== PROBLEM TO WORK ON ==
Restate the listing exactly and in full.

_ _ _

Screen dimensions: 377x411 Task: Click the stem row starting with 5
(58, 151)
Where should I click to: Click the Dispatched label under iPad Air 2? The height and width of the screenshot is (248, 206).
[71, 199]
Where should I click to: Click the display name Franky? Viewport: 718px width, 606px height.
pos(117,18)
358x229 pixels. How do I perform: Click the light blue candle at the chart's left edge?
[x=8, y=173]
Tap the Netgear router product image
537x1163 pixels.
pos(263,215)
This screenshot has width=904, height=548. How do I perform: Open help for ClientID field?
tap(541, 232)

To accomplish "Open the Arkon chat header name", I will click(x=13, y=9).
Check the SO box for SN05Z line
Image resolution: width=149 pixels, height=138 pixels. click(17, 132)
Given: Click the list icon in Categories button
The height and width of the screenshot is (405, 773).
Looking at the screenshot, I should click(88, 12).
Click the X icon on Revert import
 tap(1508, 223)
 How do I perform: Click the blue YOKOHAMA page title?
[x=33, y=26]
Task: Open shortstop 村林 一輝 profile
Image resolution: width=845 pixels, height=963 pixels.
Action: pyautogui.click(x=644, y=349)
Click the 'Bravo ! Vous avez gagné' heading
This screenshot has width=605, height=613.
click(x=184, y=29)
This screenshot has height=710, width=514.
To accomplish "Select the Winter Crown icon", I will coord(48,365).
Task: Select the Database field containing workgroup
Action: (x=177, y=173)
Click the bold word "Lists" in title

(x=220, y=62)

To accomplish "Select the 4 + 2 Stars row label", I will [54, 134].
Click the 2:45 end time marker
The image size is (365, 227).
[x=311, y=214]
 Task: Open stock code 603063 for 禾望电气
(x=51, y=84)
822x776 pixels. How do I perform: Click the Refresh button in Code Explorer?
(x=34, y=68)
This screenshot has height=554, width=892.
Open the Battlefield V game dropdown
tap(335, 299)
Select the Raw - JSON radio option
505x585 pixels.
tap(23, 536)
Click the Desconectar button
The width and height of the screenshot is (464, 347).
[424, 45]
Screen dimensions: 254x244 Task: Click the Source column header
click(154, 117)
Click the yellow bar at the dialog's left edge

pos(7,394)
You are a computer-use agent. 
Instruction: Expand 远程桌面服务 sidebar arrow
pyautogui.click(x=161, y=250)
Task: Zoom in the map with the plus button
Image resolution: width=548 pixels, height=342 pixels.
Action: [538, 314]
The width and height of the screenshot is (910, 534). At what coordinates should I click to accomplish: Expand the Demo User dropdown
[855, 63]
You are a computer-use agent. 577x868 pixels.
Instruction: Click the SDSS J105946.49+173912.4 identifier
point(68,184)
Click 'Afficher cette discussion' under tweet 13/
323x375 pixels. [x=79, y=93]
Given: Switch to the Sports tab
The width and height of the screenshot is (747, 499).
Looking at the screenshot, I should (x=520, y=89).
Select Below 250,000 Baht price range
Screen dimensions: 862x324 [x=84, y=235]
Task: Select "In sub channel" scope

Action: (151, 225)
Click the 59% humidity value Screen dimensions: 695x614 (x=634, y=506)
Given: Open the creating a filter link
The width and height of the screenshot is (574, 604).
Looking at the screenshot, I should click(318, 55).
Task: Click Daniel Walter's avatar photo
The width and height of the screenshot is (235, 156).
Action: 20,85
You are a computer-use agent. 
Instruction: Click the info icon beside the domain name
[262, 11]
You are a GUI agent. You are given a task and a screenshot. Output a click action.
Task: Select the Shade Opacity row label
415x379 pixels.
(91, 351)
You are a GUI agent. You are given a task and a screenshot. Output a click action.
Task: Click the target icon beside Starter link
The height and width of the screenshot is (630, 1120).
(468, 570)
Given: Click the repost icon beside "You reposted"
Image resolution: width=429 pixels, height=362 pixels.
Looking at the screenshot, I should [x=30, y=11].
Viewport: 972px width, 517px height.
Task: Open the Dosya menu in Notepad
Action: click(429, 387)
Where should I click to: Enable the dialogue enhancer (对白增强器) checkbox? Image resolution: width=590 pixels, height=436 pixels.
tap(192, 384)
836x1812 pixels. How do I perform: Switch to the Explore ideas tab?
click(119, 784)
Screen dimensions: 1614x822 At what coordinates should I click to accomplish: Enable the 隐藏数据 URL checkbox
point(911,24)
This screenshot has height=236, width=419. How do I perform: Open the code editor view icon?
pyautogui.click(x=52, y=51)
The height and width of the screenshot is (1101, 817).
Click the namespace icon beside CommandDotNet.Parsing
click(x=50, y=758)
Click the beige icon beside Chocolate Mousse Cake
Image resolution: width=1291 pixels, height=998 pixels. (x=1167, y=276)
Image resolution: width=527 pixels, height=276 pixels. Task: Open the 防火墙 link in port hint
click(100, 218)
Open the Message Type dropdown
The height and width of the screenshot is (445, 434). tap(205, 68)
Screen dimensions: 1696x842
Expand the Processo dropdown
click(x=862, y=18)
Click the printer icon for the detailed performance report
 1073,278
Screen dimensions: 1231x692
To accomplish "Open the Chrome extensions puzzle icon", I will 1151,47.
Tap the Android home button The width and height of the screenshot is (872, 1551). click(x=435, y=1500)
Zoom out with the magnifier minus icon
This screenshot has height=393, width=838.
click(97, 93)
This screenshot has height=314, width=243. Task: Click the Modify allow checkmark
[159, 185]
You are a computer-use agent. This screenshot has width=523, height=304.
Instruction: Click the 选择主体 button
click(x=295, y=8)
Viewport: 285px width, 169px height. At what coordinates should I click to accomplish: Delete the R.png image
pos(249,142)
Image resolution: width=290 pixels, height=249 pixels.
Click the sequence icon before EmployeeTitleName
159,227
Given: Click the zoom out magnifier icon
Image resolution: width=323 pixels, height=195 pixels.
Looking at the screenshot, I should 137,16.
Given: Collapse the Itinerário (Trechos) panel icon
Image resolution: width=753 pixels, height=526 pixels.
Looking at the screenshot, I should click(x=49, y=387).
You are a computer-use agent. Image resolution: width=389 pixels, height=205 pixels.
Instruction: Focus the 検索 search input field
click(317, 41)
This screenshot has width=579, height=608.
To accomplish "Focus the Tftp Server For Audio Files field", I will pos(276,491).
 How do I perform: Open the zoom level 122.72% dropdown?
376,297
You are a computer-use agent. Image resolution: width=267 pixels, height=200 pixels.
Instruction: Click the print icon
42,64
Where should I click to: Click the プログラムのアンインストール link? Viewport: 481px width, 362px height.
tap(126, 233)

_ _ _

== SOLUTION ==
Screen dimensions: 377x411 Task: Click the stem row starting with 5
(58, 151)
Where should I click to: Click the Dispatched label under iPad Air 2? The height and width of the screenshot is (248, 206).
[71, 199]
Where should I click to: Click the display name Franky? Viewport: 718px width, 606px height.
pos(117,18)
358x229 pixels. How do I perform: Click the light blue candle at the chart's left edge?
[x=8, y=173]
Tap the Netgear router product image
537x1163 pixels.
pos(263,215)
This screenshot has width=904, height=548. How do I perform: Open help for ClientID field?
tap(541, 232)

To accomplish "Open the Arkon chat header name", I will click(x=13, y=9).
Check the SO box for SN05Z line
Image resolution: width=149 pixels, height=138 pixels. click(17, 132)
Given: Click the list icon in Categories button
The height and width of the screenshot is (405, 773).
Looking at the screenshot, I should click(88, 12).
Click the X icon on Revert import
 tap(1508, 223)
 How do I perform: Click the blue YOKOHAMA page title?
[x=33, y=26]
Task: Open shortstop 村林 一輝 profile
Image resolution: width=845 pixels, height=963 pixels.
Action: pyautogui.click(x=644, y=349)
Click the 'Bravo ! Vous avez gagné' heading
This screenshot has width=605, height=613.
click(x=184, y=29)
This screenshot has height=710, width=514.
To accomplish "Select the Winter Crown icon", I will coord(48,365).
Task: Select the Database field containing workgroup
Action: (x=177, y=173)
Click the bold word "Lists" in title

(x=220, y=62)

To accomplish "Select the 4 + 2 Stars row label", I will [54, 134].
Click the 2:45 end time marker
The image size is (365, 227).
[x=311, y=214]
 Task: Open stock code 603063 for 禾望电气
(x=51, y=84)
822x776 pixels. How do I perform: Click the Refresh button in Code Explorer?
(x=34, y=68)
This screenshot has height=554, width=892.
Open the Battlefield V game dropdown
tap(335, 299)
Select the Raw - JSON radio option
505x585 pixels.
tap(23, 536)
Click the Desconectar button
The width and height of the screenshot is (464, 347).
[424, 45]
Screen dimensions: 254x244 Task: Click the Source column header
click(154, 117)
Click the yellow bar at the dialog's left edge

pos(7,394)
You are a computer-use agent. 
Instruction: Expand 远程桌面服务 sidebar arrow
pyautogui.click(x=161, y=250)
Task: Zoom in the map with the plus button
Image resolution: width=548 pixels, height=342 pixels.
Action: [538, 314]
The width and height of the screenshot is (910, 534). At what coordinates should I click to accomplish: Expand the Demo User dropdown
[855, 63]
You are a computer-use agent. 577x868 pixels.
Instruction: Click the SDSS J105946.49+173912.4 identifier
point(68,184)
Click 'Afficher cette discussion' under tweet 13/
323x375 pixels. [x=79, y=93]
Given: Switch to the Sports tab
The width and height of the screenshot is (747, 499).
Looking at the screenshot, I should (x=520, y=89).
Select Below 250,000 Baht price range
Screen dimensions: 862x324 [x=84, y=235]
Task: Select "In sub channel" scope

Action: (151, 225)
Click the 59% humidity value Screen dimensions: 695x614 (x=634, y=506)
Given: Open the creating a filter link
The width and height of the screenshot is (574, 604).
Looking at the screenshot, I should click(318, 55).
Task: Click Daniel Walter's avatar photo
The width and height of the screenshot is (235, 156).
Action: 20,85
You are a computer-use agent. 
Instruction: Click the info icon beside the domain name
[262, 11]
You are a GUI agent. You are given a task and a screenshot. Output a click action.
Task: Select the Shade Opacity row label
415x379 pixels.
(91, 351)
You are a GUI agent. You are given a task and a screenshot. Output a click action.
Task: Click the target icon beside Starter link
The height and width of the screenshot is (630, 1120).
(468, 570)
Given: Click the repost icon beside "You reposted"
Image resolution: width=429 pixels, height=362 pixels.
Looking at the screenshot, I should [x=30, y=11].
Viewport: 972px width, 517px height.
Task: Open the Dosya menu in Notepad
Action: click(429, 387)
Where should I click to: Enable the dialogue enhancer (对白增强器) checkbox? Image resolution: width=590 pixels, height=436 pixels.
tap(192, 384)
836x1812 pixels. How do I perform: Switch to the Explore ideas tab?
click(119, 784)
Screen dimensions: 1614x822 At what coordinates should I click to accomplish: Enable the 隐藏数据 URL checkbox
point(911,24)
This screenshot has height=236, width=419. How do I perform: Open the code editor view icon?
pyautogui.click(x=52, y=51)
The height and width of the screenshot is (1101, 817).
Click the namespace icon beside CommandDotNet.Parsing
click(x=50, y=758)
Click the beige icon beside Chocolate Mousse Cake
Image resolution: width=1291 pixels, height=998 pixels. (x=1167, y=276)
Image resolution: width=527 pixels, height=276 pixels. Task: Open the 防火墙 link in port hint
click(100, 218)
Open the Message Type dropdown
The height and width of the screenshot is (445, 434). tap(205, 68)
Screen dimensions: 1696x842
Expand the Processo dropdown
click(x=862, y=18)
Click the printer icon for the detailed performance report
 1073,278
Screen dimensions: 1231x692
To accomplish "Open the Chrome extensions puzzle icon", I will 1151,47.
Tap the Android home button The width and height of the screenshot is (872, 1551). click(x=435, y=1500)
Zoom out with the magnifier minus icon
This screenshot has height=393, width=838.
click(97, 93)
This screenshot has height=314, width=243. Task: Click the Modify allow checkmark
[159, 185]
You are a computer-use agent. This screenshot has width=523, height=304.
Instruction: Click the 选择主体 button
click(x=295, y=8)
Viewport: 285px width, 169px height. At what coordinates should I click to accomplish: Delete the R.png image
pos(249,142)
Image resolution: width=290 pixels, height=249 pixels.
Click the sequence icon before EmployeeTitleName
159,227
Given: Click the zoom out magnifier icon
Image resolution: width=323 pixels, height=195 pixels.
Looking at the screenshot, I should 137,16.
Given: Collapse the Itinerário (Trechos) panel icon
Image resolution: width=753 pixels, height=526 pixels.
Looking at the screenshot, I should click(x=49, y=387).
You are a computer-use agent. Image resolution: width=389 pixels, height=205 pixels.
Instruction: Focus the 検索 search input field
click(317, 41)
This screenshot has width=579, height=608.
To accomplish "Focus the Tftp Server For Audio Files field", I will pos(276,491).
 How do I perform: Open the zoom level 122.72% dropdown?
376,297
You are a computer-use agent. Image resolution: width=267 pixels, height=200 pixels.
Instruction: Click the print icon
42,64
Where should I click to: Click the プログラムのアンインストール link? Viewport: 481px width, 362px height.
tap(126, 233)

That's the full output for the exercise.